* _Information supplied_:
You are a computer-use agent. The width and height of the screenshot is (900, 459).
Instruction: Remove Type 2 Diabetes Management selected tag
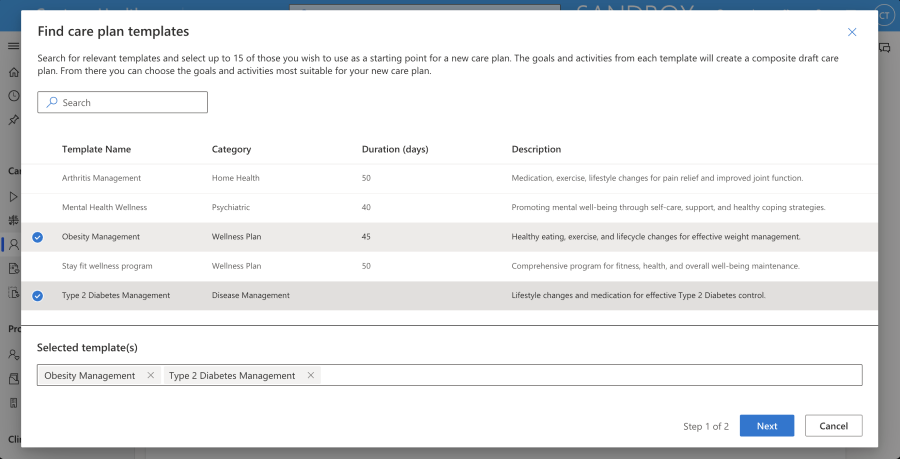coord(311,376)
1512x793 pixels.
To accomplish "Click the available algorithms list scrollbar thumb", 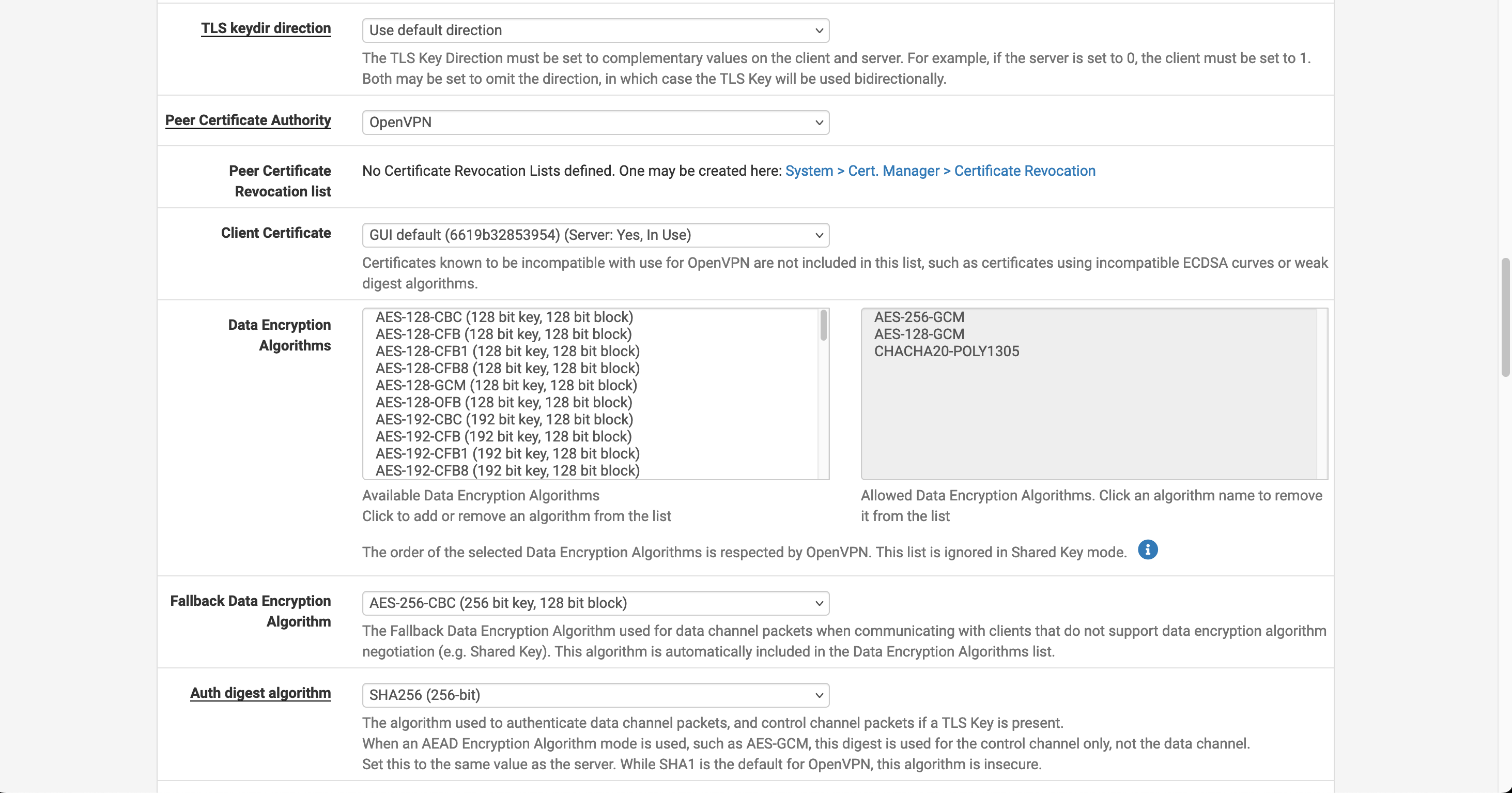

* _What is needed_: Please reproduce every line of the material above word for word, leaving out the pictures.

* _Result of the exercise_:
You are a computer-use agent. The width and height of the screenshot is (900, 459).
Instruction: Remove Type 2 Diabetes Management selected tag
coord(311,376)
1512x793 pixels.
To accomplish "Click the available algorithms list scrollbar thumb", 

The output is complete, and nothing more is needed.